And then there was one. The announcement earlier this week that major electronic health-record vendor Meditech is joining the burgeoning CommonWell Health Alliance information-exchange network now leaves Epic Systems Corp. as the only company among the sector's top five vendors that doesn't belong to the barely 2-year-old group.
CommonWell participating vendors now serve over 70% of acute-care facilities and 20% of ambulatory facilities, said Jitin Asnaani, the group's executive director.
Questions about why Epic is not involved surfaced almost from CommonWell's beginnings in 2013. At the time, Epic CEO Judy Faulkner quipped that Epic simply had not been asked to join.
Faulkner, commenting on the latest development via e-mail, said Epic's customers are interested in connecting to all the various health information networks. She touted the efforts of Carequality, an organization working toward that goal.
“If CommonWell becomes successful, it should be able to connect via Carequality,” she wrote.
“I do see a world where networks do connect to each other,” Asnaani replied, crediting Carequality's efforts towards creating such bridging.
Still, he said, “Bridging is not something I expect to happen a month or a few months from now. Maybe a couple years.”
“CommonWell is building a functioning network where real interoperability is happening,” he concluded.
Besides Meditech, other prominent participants in CommonWell include Cerner Corp. and Athenahealth, among 25 vendor members.

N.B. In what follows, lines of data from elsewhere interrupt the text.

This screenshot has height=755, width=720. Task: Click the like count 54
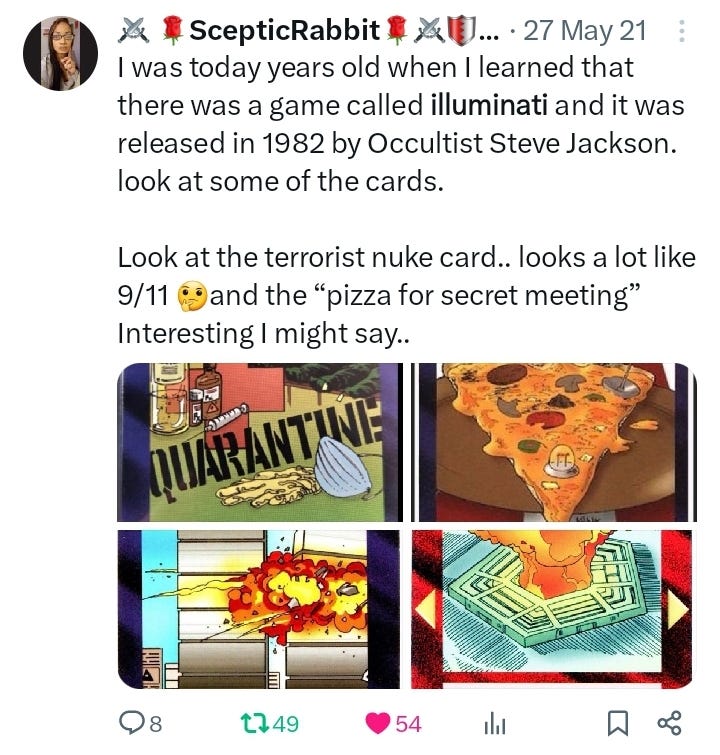tap(408, 724)
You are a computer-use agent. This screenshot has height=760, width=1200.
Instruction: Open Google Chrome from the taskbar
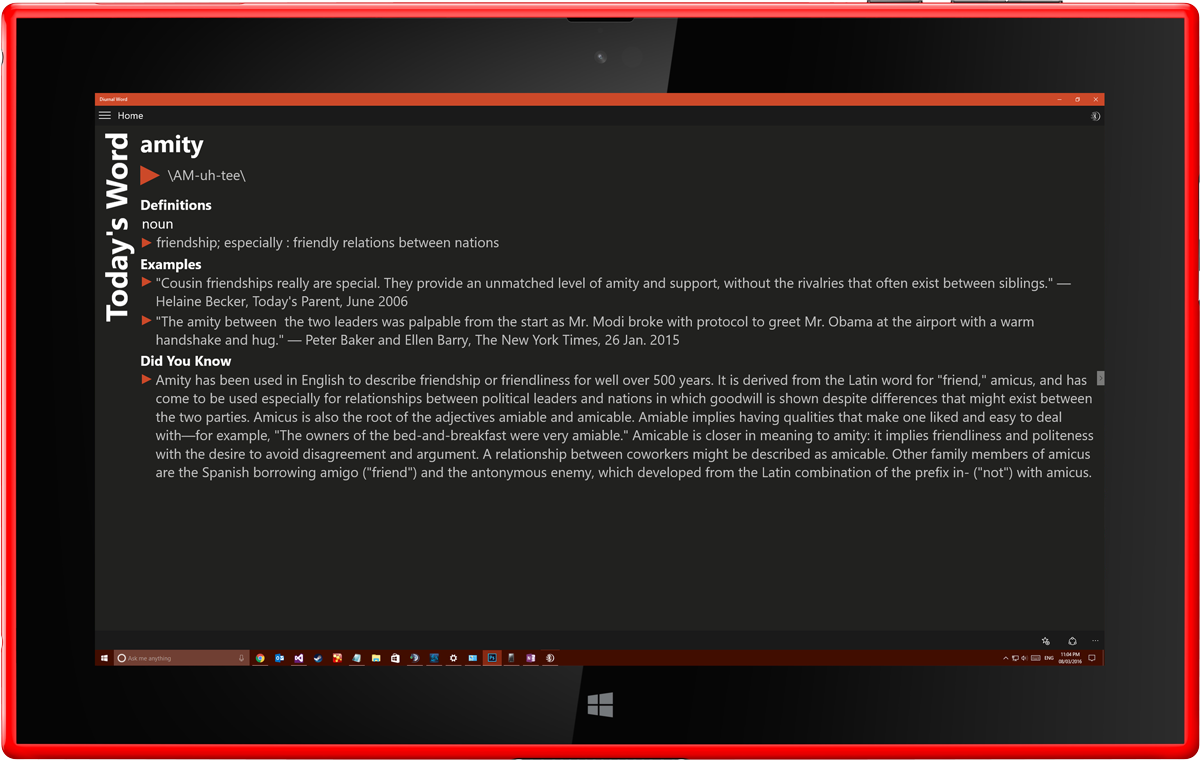(260, 658)
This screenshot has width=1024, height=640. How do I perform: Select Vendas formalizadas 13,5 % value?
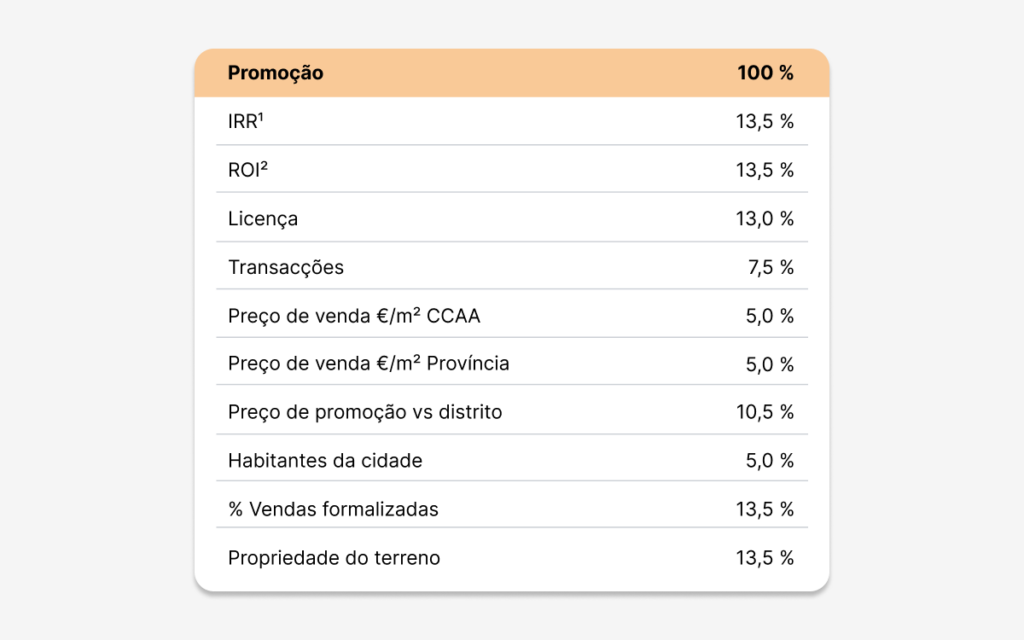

Only a small sliver of vendors' clients are actually live and exchanging data in just 20 provider locations. That's by design, Asnaani said. The group is starting small so it can quickly solve problems that arise in exchanging healthcare information.
The group's expectation is that “20 provider locations will be a dot in the rearview mirror” by the end of the year, Asnaani said.
The growing appeal of the network, for vendors and providers, springs from its low cost of information exchange, Asnaani said. “This is one of the cheapest models, if not the cheapest model," he claimed.
The reason is the architecture of the system, he explained. In other information exchange situations, participants need to build interfaces between each spoke in the network. With CommonWell, member vendors just need to build one platform. “They don't have to rebuild interfaces,” he said.
Carol Robinson, a principal with Robinson & Associates Consulting, said the addition of Meditech could encourage more information exchange, producing two positives.
Providers who are interested in sticking with their current EHRs, but feel pressured to switch because other hospitals and providers in their area have different systems, could be encouraged to use CommonWell instead of switching vendors.
Second, she said, creating a network encouraging information sharing is important for providers on risk-sharing contracts that demand care coordination. “It only makes sense that a more open kind of EHR-to-EHR data exchange, like CommonWell, will increase in value,” she said.